This group is mainly intended for premodern specialists. All can join, but professionals get priority in posting: amateurish posts will not be sent on to the List. Don't post before reading the rules at:
http://www.safarmer.com/Indo-Eurasian/rules.html
The List's outlook is secular, progressive, and global: we don't post notes that reflect nationalistic or fundamentalist viewpoints.
Areas covered include India, China, Iran, C. Asia, the Ancient N. East, SE Asia, Korea, Japan, and Europe. Discussion of other areas including Africa and Mesoamerica and cross-cultural studies is encouraged. Members include archaeologists, historians, linguists, anthropologists, art historians, specialists in premodern religion, comparativists, cognitive scientists, population geneticists, and researchers in many other fields. Core members are located in S. Asia, Iran, China, Russia, E. and W. Europe, Australia, Japan, and the US.

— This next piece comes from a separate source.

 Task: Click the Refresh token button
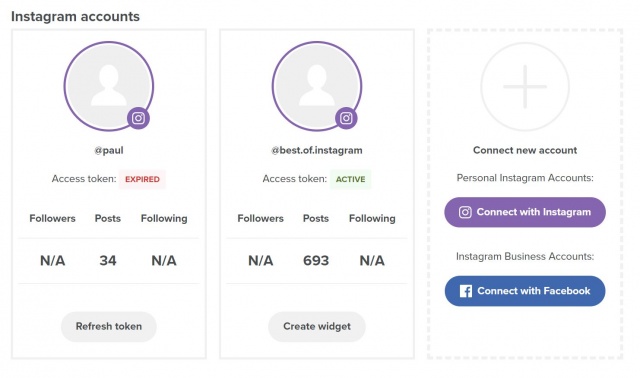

The List is run by M. Witzel, S. Farmer, L.M. Fosse, and B. Fleming, representing diverse areas in S. Asian studies, linguistics, comparative history, and comparative religion/mythology.
The List was designed to encourage discussion of major unresolved issues in premodern studies. To this end, no posts are allowed that claim anything on the "authority" of past researchers or that contain rude comments aimed at the List or other posters. All posts are subject to editing to clarify meaning or improve formatting; no changes are ever made to evidential claims.
Postings of pre-prints, queries, and announcements are welcome. On weekends discussion is encouraged of global politics and lighter issues (e.g., pseudo-archaeology) of interest in our fields.
The List is loosely modeled on the annual Harvard University Roundtables on the Ethnogenesis of S. and Central Asia, organized by M. Witzel. The 2005 Roundtable was in Kyoto, Japan. The 2006 meeting was in Beijing, China. The 2007 meeting was in Edinburgh, Scotland. The 2008 meeting was in the Netherlands.